**What the exercise asks:** Repeat nothing but the line containing "You are a GUI" and the lines that follow it, up to and including the last line of the data below.

**Data provided:**
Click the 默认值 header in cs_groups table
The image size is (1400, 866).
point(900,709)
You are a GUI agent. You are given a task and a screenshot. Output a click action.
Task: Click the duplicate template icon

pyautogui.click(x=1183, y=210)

**Answer for this exercise:**
You are a GUI agent. You are given a task and a screenshot. Output a click action.
Task: Click the duplicate template icon

pyautogui.click(x=1183, y=210)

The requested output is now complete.